[Stored data]
· · · · · · ·

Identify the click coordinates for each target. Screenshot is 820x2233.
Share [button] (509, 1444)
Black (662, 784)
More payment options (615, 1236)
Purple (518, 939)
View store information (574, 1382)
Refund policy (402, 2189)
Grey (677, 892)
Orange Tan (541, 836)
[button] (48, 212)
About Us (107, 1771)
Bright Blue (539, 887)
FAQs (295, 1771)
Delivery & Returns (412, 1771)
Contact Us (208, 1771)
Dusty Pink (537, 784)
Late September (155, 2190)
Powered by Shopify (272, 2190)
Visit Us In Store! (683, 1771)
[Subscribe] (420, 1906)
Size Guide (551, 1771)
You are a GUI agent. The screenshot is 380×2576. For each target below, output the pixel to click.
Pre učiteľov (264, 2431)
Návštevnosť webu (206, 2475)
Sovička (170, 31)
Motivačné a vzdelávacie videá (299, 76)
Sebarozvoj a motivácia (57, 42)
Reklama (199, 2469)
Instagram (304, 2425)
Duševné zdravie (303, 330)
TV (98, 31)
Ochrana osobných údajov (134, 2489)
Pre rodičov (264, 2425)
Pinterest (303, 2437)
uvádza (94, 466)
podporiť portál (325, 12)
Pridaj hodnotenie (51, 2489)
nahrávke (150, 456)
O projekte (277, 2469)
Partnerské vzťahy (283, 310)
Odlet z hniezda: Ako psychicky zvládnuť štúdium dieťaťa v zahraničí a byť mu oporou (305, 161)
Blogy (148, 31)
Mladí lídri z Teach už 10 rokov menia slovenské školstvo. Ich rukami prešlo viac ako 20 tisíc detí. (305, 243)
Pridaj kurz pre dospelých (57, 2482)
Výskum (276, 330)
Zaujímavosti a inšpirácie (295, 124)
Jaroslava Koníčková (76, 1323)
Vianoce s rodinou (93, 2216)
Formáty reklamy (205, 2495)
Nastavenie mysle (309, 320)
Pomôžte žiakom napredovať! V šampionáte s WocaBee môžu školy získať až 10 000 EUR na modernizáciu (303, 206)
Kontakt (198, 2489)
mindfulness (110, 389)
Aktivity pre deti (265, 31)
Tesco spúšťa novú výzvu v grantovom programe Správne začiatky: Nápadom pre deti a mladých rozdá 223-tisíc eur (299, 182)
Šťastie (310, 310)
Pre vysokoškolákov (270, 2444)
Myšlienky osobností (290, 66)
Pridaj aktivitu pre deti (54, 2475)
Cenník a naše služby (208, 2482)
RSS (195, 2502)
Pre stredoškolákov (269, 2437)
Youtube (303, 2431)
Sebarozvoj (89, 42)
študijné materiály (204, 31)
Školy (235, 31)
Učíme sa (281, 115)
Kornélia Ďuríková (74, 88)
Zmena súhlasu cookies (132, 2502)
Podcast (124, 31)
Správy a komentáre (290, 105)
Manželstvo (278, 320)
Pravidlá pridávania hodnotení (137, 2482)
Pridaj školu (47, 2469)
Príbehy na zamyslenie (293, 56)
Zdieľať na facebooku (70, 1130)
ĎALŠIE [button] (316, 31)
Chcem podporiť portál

· · · · · · ·

[WORK REQUIRED]
What is wanted is the complete set of entries, returned verbatim.

[YOUR SOLUTION]
Identify the click coordinates for each target. Screenshot is 820x2233.
Share [button] (509, 1444)
Black (662, 784)
More payment options (615, 1236)
Purple (518, 939)
View store information (574, 1382)
Refund policy (402, 2189)
Grey (677, 892)
Orange Tan (541, 836)
[button] (48, 212)
About Us (107, 1771)
Bright Blue (539, 887)
FAQs (295, 1771)
Delivery & Returns (412, 1771)
Contact Us (208, 1771)
Dusty Pink (537, 784)
Late September (155, 2190)
Powered by Shopify (272, 2190)
Visit Us In Store! (683, 1771)
[Subscribe] (420, 1906)
Size Guide (551, 1771)
You are a GUI agent. The screenshot is 380×2576. For each target below, output the pixel to click.
Pre učiteľov (264, 2431)
Návštevnosť webu (206, 2475)
Sovička (170, 31)
Motivačné a vzdelávacie videá (299, 76)
Sebarozvoj a motivácia (57, 42)
Reklama (199, 2469)
Instagram (304, 2425)
Duševné zdravie (303, 330)
TV (98, 31)
Ochrana osobných údajov (134, 2489)
Pre rodičov (264, 2425)
Pinterest (303, 2437)
uvádza (94, 466)
podporiť portál (325, 12)
Pridaj hodnotenie (51, 2489)
nahrávke (150, 456)
O projekte (277, 2469)
Partnerské vzťahy (283, 310)
Odlet z hniezda: Ako psychicky zvládnuť štúdium dieťaťa v zahraničí a byť mu oporou (305, 161)
Blogy (148, 31)
Mladí lídri z Teach už 10 rokov menia slovenské školstvo. Ich rukami prešlo viac ako 20 tisíc detí. (305, 243)
Pridaj kurz pre dospelých (57, 2482)
Výskum (276, 330)
Zaujímavosti a inšpirácie (295, 124)
Jaroslava Koníčková (76, 1323)
Vianoce s rodinou (93, 2216)
Formáty reklamy (205, 2495)
Nastavenie mysle (309, 320)
Pomôžte žiakom napredovať! V šampionáte s WocaBee môžu školy získať až 10 000 EUR na modernizáciu (303, 206)
Kontakt (198, 2489)
mindfulness (110, 389)
Aktivity pre deti (265, 31)
Tesco spúšťa novú výzvu v grantovom programe Správne začiatky: Nápadom pre deti a mladých rozdá 223-tisíc eur (299, 182)
Šťastie (310, 310)
Pre vysokoškolákov (270, 2444)
Myšlienky osobností (290, 66)
Pridaj aktivitu pre deti (54, 2475)
Cenník a naše služby (208, 2482)
RSS (195, 2502)
Pre stredoškolákov (269, 2437)
Youtube (303, 2431)
Sebarozvoj (89, 42)
študijné materiály (204, 31)
Školy (235, 31)
Učíme sa (281, 115)
Kornélia Ďuríková (74, 88)
Zmena súhlasu cookies (132, 2502)
Podcast (124, 31)
Správy a komentáre (290, 105)
Manželstvo (278, 320)
Pravidlá pridávania hodnotení (137, 2482)
Pridaj školu (47, 2469)
Príbehy na zamyslenie (293, 56)
Zdieľať na facebooku (70, 1130)
ĎALŠIE [button] (316, 31)
Chcem podporiť portál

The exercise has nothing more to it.